───── DATA IN THIS EXERCISE ─────
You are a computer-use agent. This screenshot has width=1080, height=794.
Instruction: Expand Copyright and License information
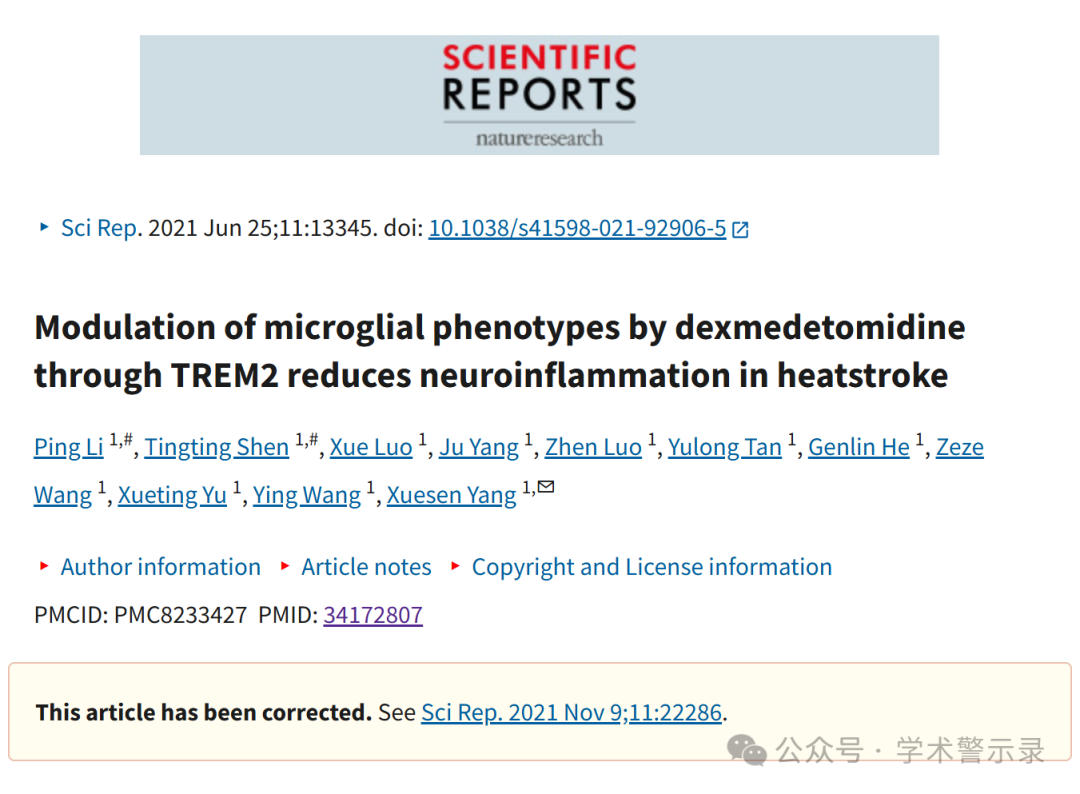tap(652, 567)
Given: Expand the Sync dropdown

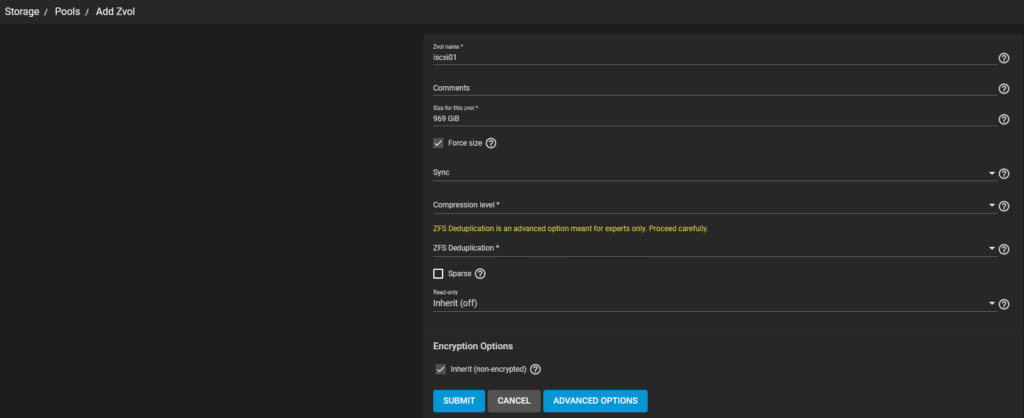Looking at the screenshot, I should pyautogui.click(x=710, y=174).
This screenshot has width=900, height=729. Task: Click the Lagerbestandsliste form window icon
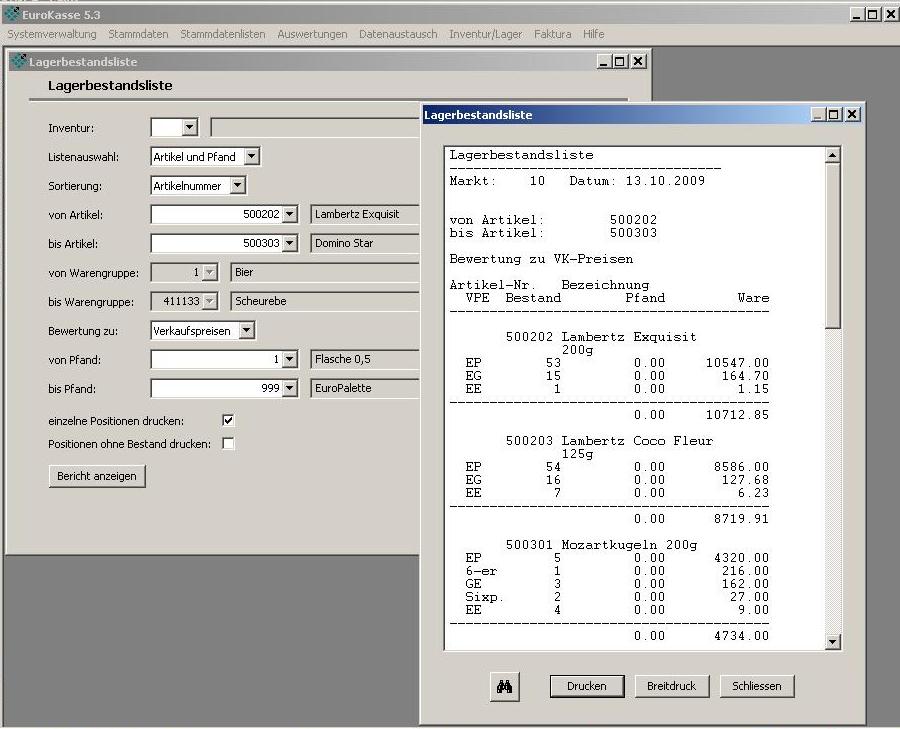point(18,62)
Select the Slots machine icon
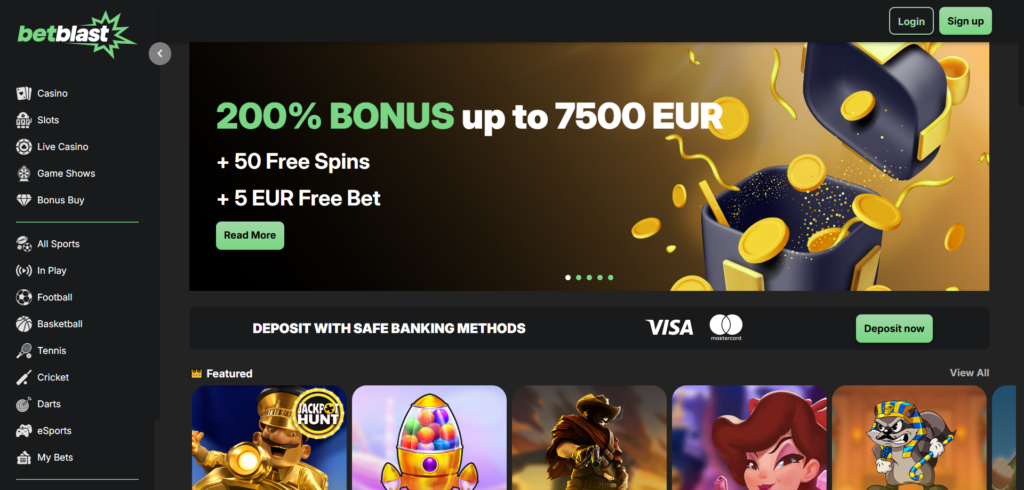 click(x=24, y=120)
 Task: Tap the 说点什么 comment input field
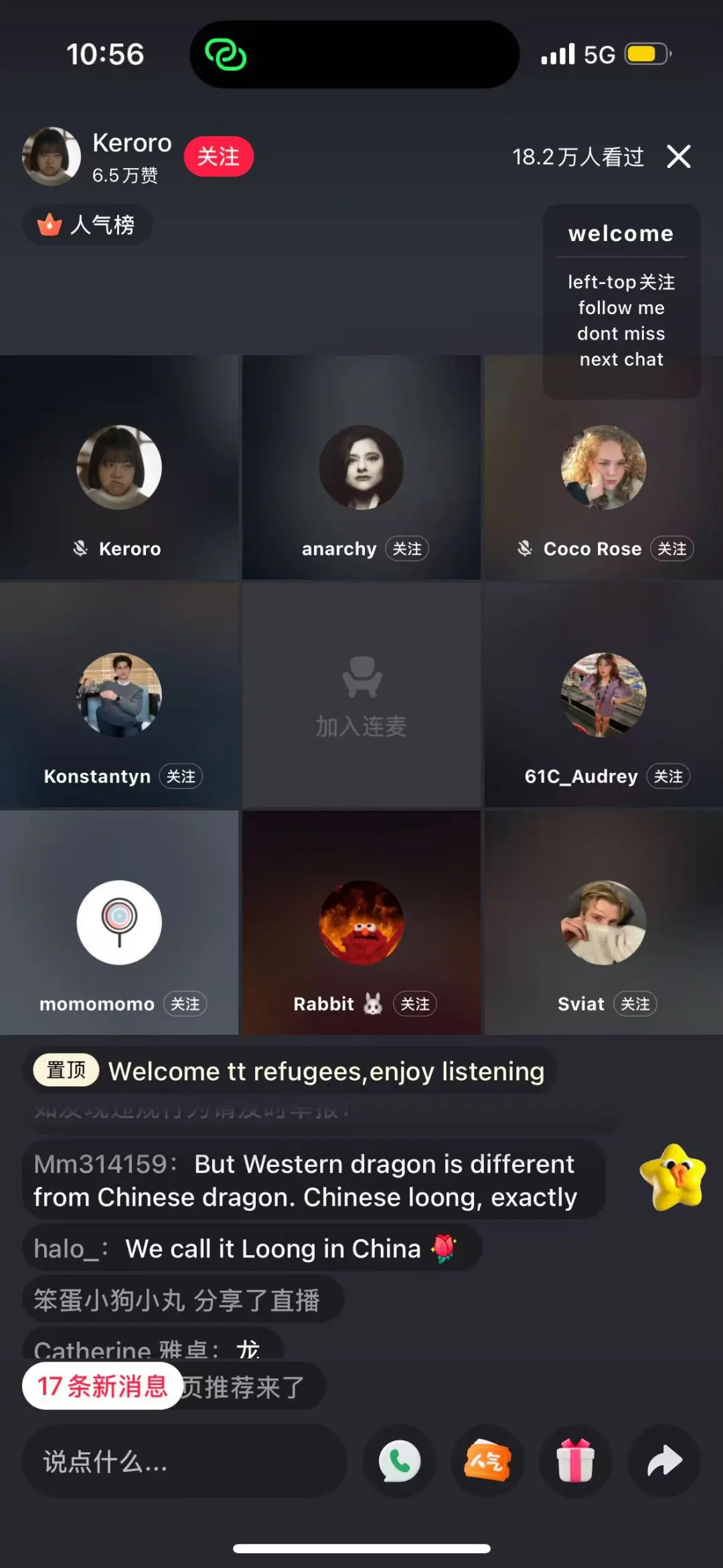click(x=184, y=1461)
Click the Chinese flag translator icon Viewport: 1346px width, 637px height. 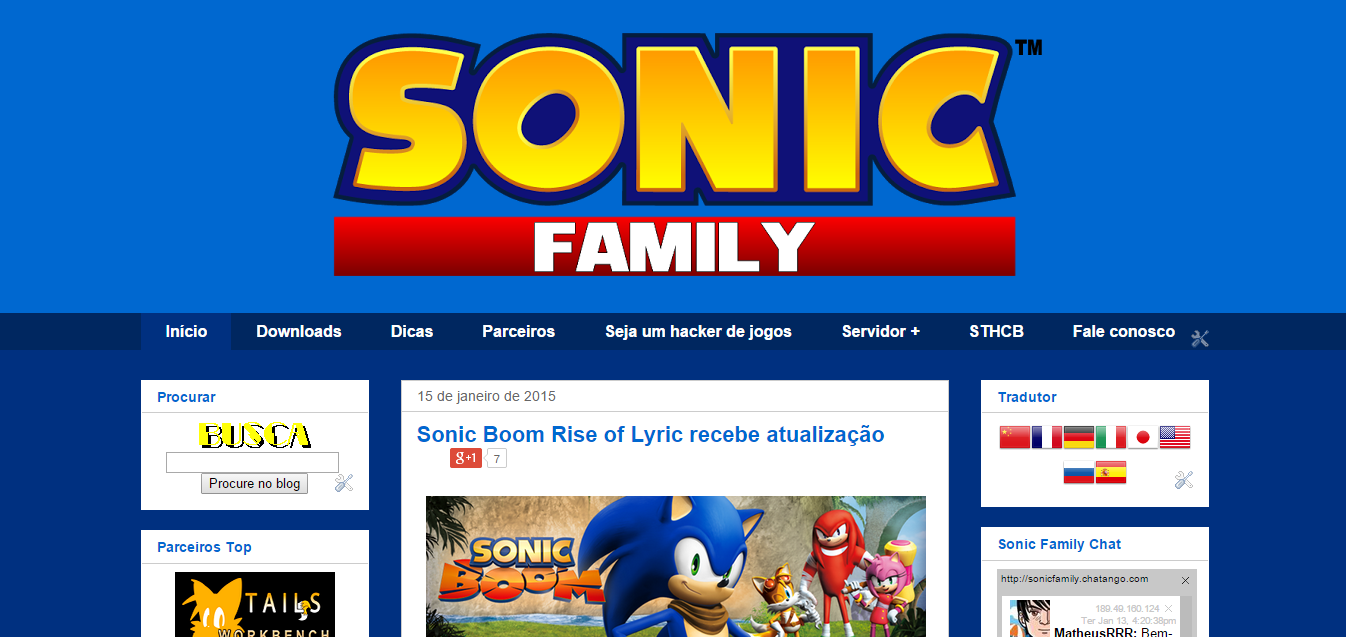1015,437
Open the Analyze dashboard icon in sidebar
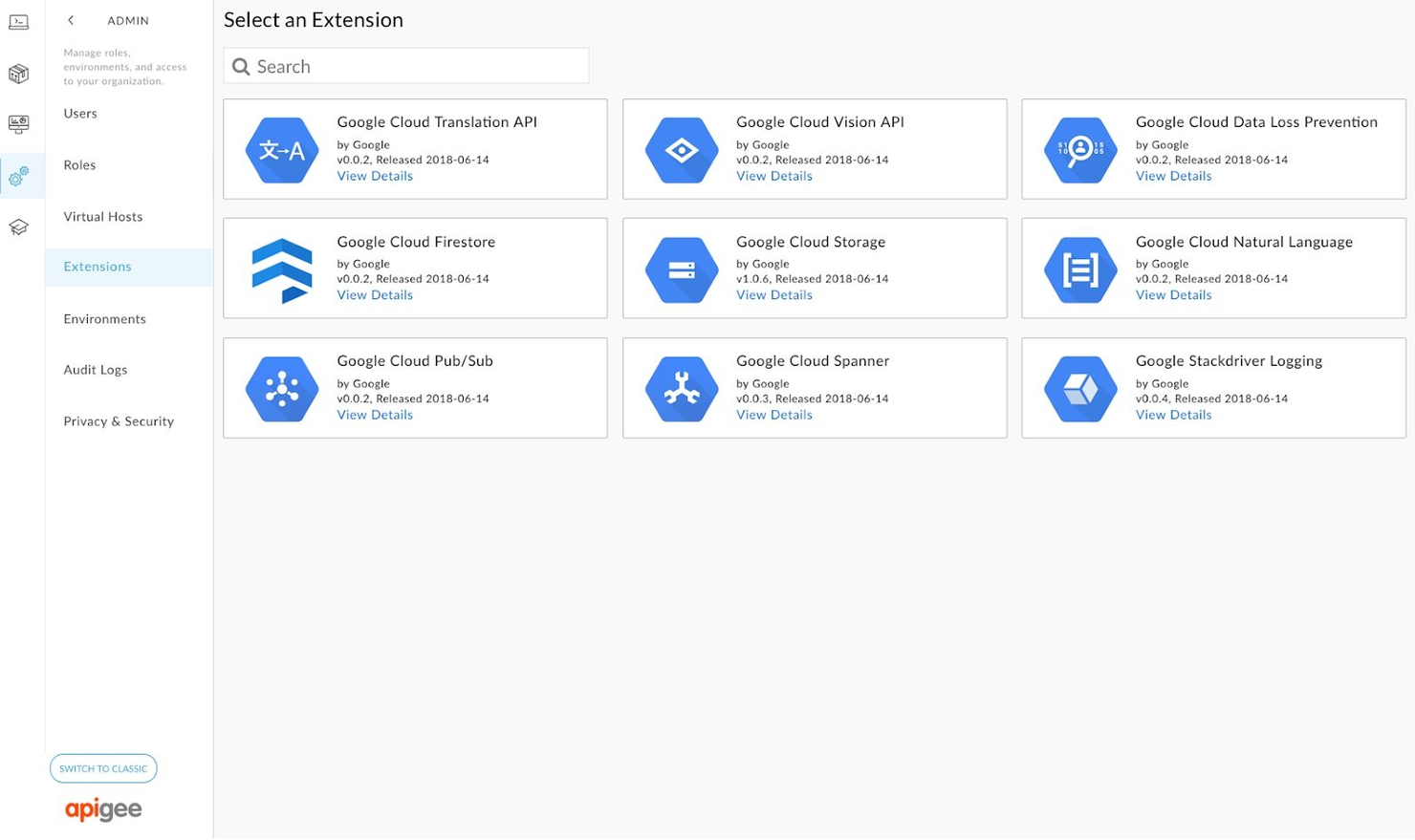1415x840 pixels. (19, 124)
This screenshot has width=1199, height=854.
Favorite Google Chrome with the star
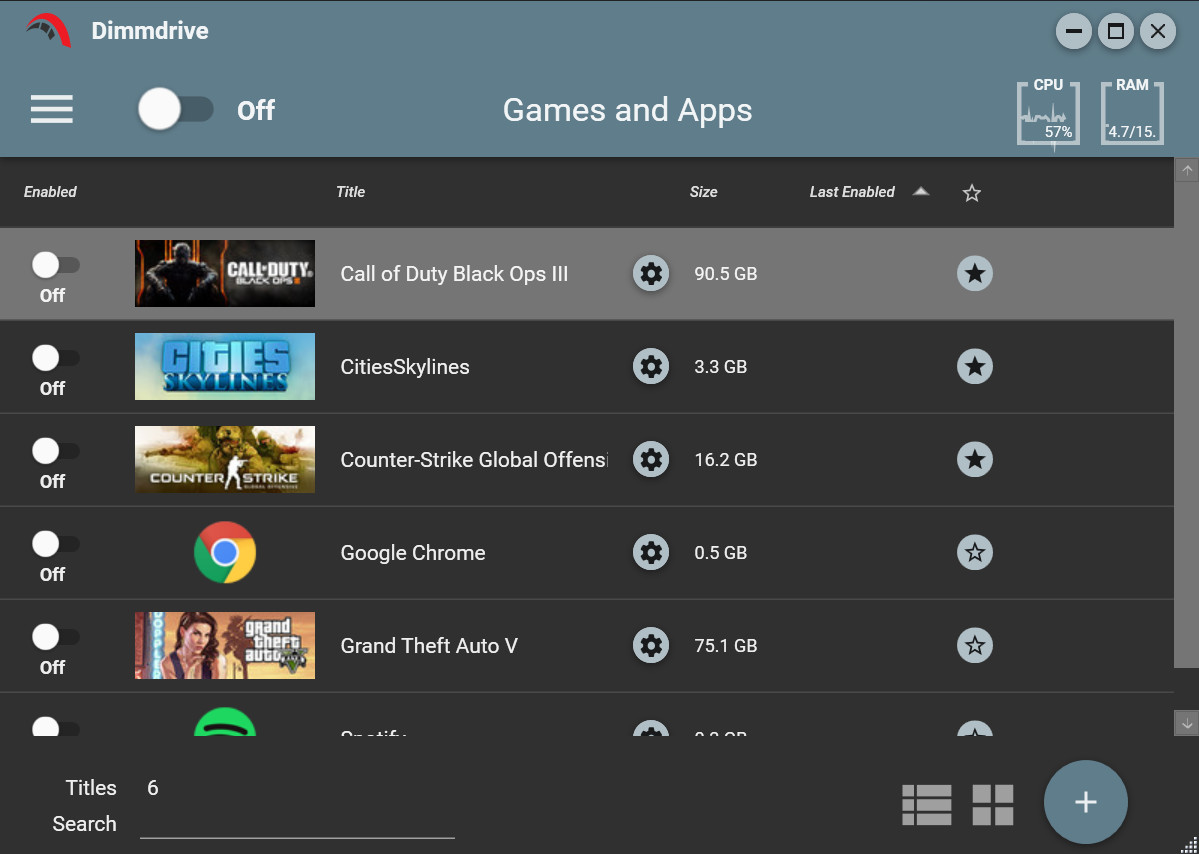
─────
## [THE PROBLEM]
Begin at the line containing "Open the Analyze dashboard icon in sidebar" and copy every line through the end of the data above exactly, omitting the pictures.

## [SOLUTION]
Open the Analyze dashboard icon in sidebar
1415x840 pixels. (19, 124)
This screenshot has width=1199, height=854.
Favorite Google Chrome with the star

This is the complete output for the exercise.